**What you have to do:** When a line in the material contains the word "dropdown", copy it.
-*-
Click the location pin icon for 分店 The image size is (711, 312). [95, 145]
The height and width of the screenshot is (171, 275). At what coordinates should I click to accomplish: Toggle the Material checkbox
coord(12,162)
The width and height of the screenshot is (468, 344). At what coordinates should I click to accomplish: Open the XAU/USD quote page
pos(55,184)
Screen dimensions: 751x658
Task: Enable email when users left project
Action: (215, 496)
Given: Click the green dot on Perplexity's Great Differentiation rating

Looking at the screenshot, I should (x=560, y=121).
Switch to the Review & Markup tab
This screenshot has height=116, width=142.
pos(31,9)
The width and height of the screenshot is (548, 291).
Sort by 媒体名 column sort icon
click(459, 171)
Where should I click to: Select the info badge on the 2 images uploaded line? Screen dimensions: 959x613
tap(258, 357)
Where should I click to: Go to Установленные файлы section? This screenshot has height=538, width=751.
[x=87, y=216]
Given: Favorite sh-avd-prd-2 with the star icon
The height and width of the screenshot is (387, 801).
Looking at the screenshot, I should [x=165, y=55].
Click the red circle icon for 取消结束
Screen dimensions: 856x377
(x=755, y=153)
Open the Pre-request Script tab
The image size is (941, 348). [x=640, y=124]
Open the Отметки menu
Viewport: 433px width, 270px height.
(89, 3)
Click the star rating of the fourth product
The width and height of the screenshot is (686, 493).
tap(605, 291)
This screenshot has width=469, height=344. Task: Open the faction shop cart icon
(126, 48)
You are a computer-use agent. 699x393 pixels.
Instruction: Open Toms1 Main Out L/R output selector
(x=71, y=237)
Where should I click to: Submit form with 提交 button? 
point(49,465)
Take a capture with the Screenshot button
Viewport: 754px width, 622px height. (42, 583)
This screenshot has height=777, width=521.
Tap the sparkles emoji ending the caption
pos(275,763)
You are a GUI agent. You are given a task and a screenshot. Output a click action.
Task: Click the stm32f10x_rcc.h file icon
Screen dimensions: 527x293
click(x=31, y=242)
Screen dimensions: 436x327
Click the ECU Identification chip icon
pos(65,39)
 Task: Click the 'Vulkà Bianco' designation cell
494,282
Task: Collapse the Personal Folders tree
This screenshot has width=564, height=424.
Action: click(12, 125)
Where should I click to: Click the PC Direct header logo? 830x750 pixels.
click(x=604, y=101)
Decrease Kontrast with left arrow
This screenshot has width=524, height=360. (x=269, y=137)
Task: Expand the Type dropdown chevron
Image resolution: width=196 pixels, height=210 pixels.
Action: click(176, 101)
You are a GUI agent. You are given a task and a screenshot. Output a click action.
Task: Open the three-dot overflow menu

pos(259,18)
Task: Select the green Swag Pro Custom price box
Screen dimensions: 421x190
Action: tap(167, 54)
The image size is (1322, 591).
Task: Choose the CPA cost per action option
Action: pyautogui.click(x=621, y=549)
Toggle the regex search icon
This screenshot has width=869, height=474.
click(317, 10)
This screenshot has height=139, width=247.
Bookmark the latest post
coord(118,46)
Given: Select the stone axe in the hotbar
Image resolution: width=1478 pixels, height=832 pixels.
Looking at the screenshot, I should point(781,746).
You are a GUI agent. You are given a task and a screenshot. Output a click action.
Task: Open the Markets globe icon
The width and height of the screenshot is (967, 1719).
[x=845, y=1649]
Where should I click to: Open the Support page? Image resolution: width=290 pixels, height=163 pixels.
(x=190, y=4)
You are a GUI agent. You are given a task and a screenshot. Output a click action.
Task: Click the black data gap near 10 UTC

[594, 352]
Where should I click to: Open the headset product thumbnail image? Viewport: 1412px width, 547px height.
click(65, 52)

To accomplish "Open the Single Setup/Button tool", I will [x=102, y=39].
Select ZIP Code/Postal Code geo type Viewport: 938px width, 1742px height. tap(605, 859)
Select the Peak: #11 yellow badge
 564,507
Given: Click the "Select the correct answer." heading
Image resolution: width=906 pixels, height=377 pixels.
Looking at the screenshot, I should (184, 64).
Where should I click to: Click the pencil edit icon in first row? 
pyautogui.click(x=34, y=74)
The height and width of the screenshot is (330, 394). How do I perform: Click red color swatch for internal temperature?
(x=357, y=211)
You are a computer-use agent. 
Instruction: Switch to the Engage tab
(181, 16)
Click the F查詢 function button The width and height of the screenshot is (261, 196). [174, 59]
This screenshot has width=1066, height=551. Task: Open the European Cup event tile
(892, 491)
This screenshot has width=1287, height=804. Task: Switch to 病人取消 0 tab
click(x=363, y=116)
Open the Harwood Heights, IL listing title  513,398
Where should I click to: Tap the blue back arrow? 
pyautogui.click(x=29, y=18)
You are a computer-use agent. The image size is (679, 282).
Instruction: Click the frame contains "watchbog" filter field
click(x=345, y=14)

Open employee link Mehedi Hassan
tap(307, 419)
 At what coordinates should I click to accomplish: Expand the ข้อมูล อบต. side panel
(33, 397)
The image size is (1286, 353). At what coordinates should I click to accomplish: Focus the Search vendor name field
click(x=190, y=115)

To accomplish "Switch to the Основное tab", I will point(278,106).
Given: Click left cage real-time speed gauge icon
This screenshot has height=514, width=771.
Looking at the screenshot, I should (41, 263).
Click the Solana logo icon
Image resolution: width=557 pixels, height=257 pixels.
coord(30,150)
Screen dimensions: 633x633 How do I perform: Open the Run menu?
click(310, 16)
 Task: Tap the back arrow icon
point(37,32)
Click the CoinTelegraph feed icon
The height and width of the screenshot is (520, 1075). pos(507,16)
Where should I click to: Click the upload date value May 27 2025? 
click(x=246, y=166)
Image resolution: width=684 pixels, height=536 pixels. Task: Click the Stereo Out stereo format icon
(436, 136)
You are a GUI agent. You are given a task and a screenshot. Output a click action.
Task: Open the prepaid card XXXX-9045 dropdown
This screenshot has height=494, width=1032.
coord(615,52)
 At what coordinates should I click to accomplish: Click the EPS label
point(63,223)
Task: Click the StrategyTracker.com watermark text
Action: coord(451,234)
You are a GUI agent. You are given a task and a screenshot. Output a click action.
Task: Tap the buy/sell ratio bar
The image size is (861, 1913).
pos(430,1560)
-*-
**Expected output:**
Task: Expand the Type dropdown chevron
Task: Open the prepaid card XXXX-9045 dropdown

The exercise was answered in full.